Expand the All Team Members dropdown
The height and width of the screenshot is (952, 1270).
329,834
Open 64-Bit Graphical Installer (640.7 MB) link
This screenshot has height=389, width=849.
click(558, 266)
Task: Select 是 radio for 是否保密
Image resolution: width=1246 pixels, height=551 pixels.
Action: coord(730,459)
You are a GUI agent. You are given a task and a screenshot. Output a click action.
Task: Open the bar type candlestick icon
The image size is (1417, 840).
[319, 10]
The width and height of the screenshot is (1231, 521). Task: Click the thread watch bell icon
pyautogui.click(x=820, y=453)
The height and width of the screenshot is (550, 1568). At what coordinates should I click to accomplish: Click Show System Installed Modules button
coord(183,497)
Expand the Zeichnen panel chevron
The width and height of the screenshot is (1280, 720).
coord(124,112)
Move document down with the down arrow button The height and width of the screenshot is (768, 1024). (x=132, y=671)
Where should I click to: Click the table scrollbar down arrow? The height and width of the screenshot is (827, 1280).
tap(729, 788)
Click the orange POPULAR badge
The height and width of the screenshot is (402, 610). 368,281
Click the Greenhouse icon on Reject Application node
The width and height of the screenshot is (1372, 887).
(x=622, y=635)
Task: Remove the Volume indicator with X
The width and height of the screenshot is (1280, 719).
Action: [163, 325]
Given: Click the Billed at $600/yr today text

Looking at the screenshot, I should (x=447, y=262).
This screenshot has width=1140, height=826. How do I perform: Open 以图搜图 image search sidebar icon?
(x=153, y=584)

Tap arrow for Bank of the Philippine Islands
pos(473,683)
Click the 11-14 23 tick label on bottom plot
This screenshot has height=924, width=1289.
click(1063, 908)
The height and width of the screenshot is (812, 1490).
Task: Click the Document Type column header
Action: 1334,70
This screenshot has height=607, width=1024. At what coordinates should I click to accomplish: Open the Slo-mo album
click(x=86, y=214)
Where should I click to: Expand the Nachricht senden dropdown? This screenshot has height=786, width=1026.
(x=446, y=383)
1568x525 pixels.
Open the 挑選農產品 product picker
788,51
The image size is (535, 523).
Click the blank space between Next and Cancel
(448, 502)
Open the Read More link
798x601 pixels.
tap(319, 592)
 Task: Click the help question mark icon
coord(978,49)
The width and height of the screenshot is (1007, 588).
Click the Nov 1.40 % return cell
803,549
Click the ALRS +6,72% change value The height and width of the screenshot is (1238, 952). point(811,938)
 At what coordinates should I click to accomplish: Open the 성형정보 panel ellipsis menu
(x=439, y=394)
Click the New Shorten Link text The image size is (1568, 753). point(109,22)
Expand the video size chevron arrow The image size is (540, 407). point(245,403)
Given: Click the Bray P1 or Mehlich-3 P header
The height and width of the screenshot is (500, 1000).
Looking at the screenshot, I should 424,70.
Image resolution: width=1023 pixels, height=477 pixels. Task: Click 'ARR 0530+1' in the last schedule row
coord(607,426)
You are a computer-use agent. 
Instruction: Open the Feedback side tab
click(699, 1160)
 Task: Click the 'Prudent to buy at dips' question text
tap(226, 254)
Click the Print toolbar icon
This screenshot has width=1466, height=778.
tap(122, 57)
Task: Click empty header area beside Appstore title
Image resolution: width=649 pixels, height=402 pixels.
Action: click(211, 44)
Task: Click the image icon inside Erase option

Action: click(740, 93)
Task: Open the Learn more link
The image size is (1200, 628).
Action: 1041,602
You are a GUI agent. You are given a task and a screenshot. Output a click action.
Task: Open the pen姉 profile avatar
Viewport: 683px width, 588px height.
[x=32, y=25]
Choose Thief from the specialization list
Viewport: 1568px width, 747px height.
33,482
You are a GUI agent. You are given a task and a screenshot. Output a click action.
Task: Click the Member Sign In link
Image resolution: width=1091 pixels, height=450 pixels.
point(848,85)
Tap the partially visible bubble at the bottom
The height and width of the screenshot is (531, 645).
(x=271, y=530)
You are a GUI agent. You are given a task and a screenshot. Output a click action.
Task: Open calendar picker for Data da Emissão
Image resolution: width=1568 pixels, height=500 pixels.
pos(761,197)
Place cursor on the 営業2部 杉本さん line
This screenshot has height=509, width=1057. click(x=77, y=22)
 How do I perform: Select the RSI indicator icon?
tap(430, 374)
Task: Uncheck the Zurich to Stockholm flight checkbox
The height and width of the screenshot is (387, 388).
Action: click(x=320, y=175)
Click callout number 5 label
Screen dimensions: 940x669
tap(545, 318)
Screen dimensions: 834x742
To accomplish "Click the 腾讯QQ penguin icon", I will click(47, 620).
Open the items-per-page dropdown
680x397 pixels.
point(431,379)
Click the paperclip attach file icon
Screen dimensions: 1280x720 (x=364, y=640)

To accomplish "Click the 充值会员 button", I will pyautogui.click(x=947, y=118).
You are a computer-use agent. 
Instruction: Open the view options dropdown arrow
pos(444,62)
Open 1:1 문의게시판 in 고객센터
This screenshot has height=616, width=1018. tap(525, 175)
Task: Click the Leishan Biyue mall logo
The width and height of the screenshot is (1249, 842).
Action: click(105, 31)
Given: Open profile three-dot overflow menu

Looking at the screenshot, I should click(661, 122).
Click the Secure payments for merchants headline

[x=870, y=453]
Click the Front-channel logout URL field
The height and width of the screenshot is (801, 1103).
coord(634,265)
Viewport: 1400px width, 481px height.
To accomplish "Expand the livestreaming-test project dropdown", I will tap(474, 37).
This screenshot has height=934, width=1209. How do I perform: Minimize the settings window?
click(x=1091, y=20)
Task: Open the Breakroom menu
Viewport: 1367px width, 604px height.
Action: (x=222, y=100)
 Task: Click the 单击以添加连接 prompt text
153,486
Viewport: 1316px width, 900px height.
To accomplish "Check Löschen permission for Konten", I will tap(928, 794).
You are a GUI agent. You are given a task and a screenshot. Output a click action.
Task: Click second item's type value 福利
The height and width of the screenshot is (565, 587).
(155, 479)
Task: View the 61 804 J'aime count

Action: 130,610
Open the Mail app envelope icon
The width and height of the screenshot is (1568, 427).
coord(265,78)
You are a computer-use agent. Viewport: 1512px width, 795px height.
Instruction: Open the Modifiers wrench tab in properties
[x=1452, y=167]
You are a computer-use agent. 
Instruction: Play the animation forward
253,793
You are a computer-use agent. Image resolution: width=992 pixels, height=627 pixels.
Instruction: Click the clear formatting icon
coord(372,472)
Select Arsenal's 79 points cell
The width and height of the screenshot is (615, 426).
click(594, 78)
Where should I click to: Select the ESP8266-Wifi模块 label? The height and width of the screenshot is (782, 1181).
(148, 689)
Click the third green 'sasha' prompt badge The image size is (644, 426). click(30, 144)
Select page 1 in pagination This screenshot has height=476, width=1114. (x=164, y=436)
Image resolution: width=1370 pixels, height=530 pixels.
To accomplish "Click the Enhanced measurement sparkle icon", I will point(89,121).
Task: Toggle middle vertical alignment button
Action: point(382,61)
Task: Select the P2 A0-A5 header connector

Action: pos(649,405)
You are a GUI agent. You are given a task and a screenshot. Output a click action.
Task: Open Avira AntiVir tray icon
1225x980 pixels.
----------------------------------------
What the exercise asks -
Using the data above, reproduce every line exactly.

Answer space -
Expand the All Team Members dropdown
The height and width of the screenshot is (952, 1270).
329,834
Open 64-Bit Graphical Installer (640.7 MB) link
This screenshot has height=389, width=849.
click(558, 266)
Task: Select 是 radio for 是否保密
Image resolution: width=1246 pixels, height=551 pixels.
Action: coord(730,459)
You are a GUI agent. You are given a task and a screenshot. Output a click action.
Task: Open the bar type candlestick icon
The image size is (1417, 840).
[319, 10]
The width and height of the screenshot is (1231, 521). Task: Click the thread watch bell icon
pyautogui.click(x=820, y=453)
The height and width of the screenshot is (550, 1568). At what coordinates should I click to accomplish: Click Show System Installed Modules button
coord(183,497)
Expand the Zeichnen panel chevron
The width and height of the screenshot is (1280, 720).
coord(124,112)
Move document down with the down arrow button The height and width of the screenshot is (768, 1024). (x=132, y=671)
Where should I click to: Click the table scrollbar down arrow? The height and width of the screenshot is (827, 1280).
tap(729, 788)
Click the orange POPULAR badge
The height and width of the screenshot is (402, 610). 368,281
Click the Greenhouse icon on Reject Application node
The width and height of the screenshot is (1372, 887).
(x=622, y=635)
Task: Remove the Volume indicator with X
The width and height of the screenshot is (1280, 719).
Action: [163, 325]
Given: Click the Billed at $600/yr today text

Looking at the screenshot, I should (x=447, y=262).
This screenshot has width=1140, height=826. How do I perform: Open 以图搜图 image search sidebar icon?
(x=153, y=584)

Tap arrow for Bank of the Philippine Islands
pos(473,683)
Click the 11-14 23 tick label on bottom plot
This screenshot has height=924, width=1289.
click(1063, 908)
The height and width of the screenshot is (812, 1490).
Task: Click the Document Type column header
Action: 1334,70
This screenshot has height=607, width=1024. At what coordinates should I click to accomplish: Open the Slo-mo album
click(x=86, y=214)
Where should I click to: Expand the Nachricht senden dropdown? This screenshot has height=786, width=1026.
(x=446, y=383)
1568x525 pixels.
Open the 挑選農產品 product picker
788,51
The image size is (535, 523).
Click the blank space between Next and Cancel
(448, 502)
Open the Read More link
798x601 pixels.
tap(319, 592)
 Task: Click the help question mark icon
coord(978,49)
The width and height of the screenshot is (1007, 588).
Click the Nov 1.40 % return cell
803,549
Click the ALRS +6,72% change value The height and width of the screenshot is (1238, 952). point(811,938)
 At what coordinates should I click to accomplish: Open the 성형정보 panel ellipsis menu
(x=439, y=394)
Click the New Shorten Link text The image size is (1568, 753). point(109,22)
Expand the video size chevron arrow The image size is (540, 407). point(245,403)
Given: Click the Bray P1 or Mehlich-3 P header
The height and width of the screenshot is (500, 1000).
Looking at the screenshot, I should 424,70.
Image resolution: width=1023 pixels, height=477 pixels. Task: Click 'ARR 0530+1' in the last schedule row
coord(607,426)
You are a computer-use agent. 
Instruction: Open the Feedback side tab
click(699, 1160)
 Task: Click the 'Prudent to buy at dips' question text
tap(226, 254)
Click the Print toolbar icon
This screenshot has width=1466, height=778.
tap(122, 57)
Task: Click empty header area beside Appstore title
Image resolution: width=649 pixels, height=402 pixels.
Action: click(211, 44)
Task: Click the image icon inside Erase option

Action: click(740, 93)
Task: Open the Learn more link
The image size is (1200, 628).
Action: 1041,602
You are a GUI agent. You are given a task and a screenshot. Output a click action.
Task: Open the pen姉 profile avatar
Viewport: 683px width, 588px height.
[x=32, y=25]
Choose Thief from the specialization list
Viewport: 1568px width, 747px height.
33,482
You are a GUI agent. You are given a task and a screenshot. Output a click action.
Task: Click the Member Sign In link
Image resolution: width=1091 pixels, height=450 pixels.
point(848,85)
Tap the partially visible bubble at the bottom
The height and width of the screenshot is (531, 645).
(x=271, y=530)
You are a GUI agent. You are given a task and a screenshot. Output a click action.
Task: Open calendar picker for Data da Emissão
Image resolution: width=1568 pixels, height=500 pixels.
pos(761,197)
Place cursor on the 営業2部 杉本さん line
This screenshot has height=509, width=1057. click(x=77, y=22)
 How do I perform: Select the RSI indicator icon?
tap(430, 374)
Task: Uncheck the Zurich to Stockholm flight checkbox
The height and width of the screenshot is (387, 388).
Action: click(x=320, y=175)
Click callout number 5 label
Screen dimensions: 940x669
tap(545, 318)
Screen dimensions: 834x742
To accomplish "Click the 腾讯QQ penguin icon", I will click(47, 620).
Open the items-per-page dropdown
680x397 pixels.
point(431,379)
Click the paperclip attach file icon
Screen dimensions: 1280x720 (x=364, y=640)

To accomplish "Click the 充值会员 button", I will pyautogui.click(x=947, y=118).
You are a computer-use agent. 
Instruction: Open the view options dropdown arrow
pos(444,62)
Open 1:1 문의게시판 in 고객센터
This screenshot has height=616, width=1018. tap(525, 175)
Task: Click the Leishan Biyue mall logo
The width and height of the screenshot is (1249, 842).
Action: click(105, 31)
Given: Open profile three-dot overflow menu

Looking at the screenshot, I should click(661, 122).
Click the Secure payments for merchants headline

[x=870, y=453]
Click the Front-channel logout URL field
The height and width of the screenshot is (801, 1103).
coord(634,265)
Viewport: 1400px width, 481px height.
To accomplish "Expand the livestreaming-test project dropdown", I will tap(474, 37).
This screenshot has height=934, width=1209. How do I perform: Minimize the settings window?
click(x=1091, y=20)
Task: Open the Breakroom menu
Viewport: 1367px width, 604px height.
Action: (x=222, y=100)
 Task: Click the 单击以添加连接 prompt text
153,486
Viewport: 1316px width, 900px height.
To accomplish "Check Löschen permission for Konten", I will tap(928, 794).
You are a GUI agent. You are given a task and a screenshot. Output a click action.
Task: Click second item's type value 福利
The height and width of the screenshot is (565, 587).
(155, 479)
Task: View the 61 804 J'aime count

Action: 130,610
Open the Mail app envelope icon
The width and height of the screenshot is (1568, 427).
coord(265,78)
You are a computer-use agent. Viewport: 1512px width, 795px height.
Instruction: Open the Modifiers wrench tab in properties
[x=1452, y=167]
You are a computer-use agent. 
Instruction: Play the animation forward
253,793
You are a computer-use agent. Image resolution: width=992 pixels, height=627 pixels.
Instruction: Click the clear formatting icon
coord(372,472)
Select Arsenal's 79 points cell
The width and height of the screenshot is (615, 426).
click(594, 78)
Where should I click to: Select the ESP8266-Wifi模块 label? The height and width of the screenshot is (782, 1181).
(148, 689)
Click the third green 'sasha' prompt badge The image size is (644, 426). click(30, 144)
Select page 1 in pagination This screenshot has height=476, width=1114. (x=164, y=436)
Image resolution: width=1370 pixels, height=530 pixels.
To accomplish "Click the Enhanced measurement sparkle icon", I will point(89,121).
Task: Toggle middle vertical alignment button
Action: point(382,61)
Task: Select the P2 A0-A5 header connector

Action: pos(649,405)
You are a GUI agent. You are given a task and a screenshot. Output a click action.
Task: Open Avira AntiVir tray icon
1225x980 pixels.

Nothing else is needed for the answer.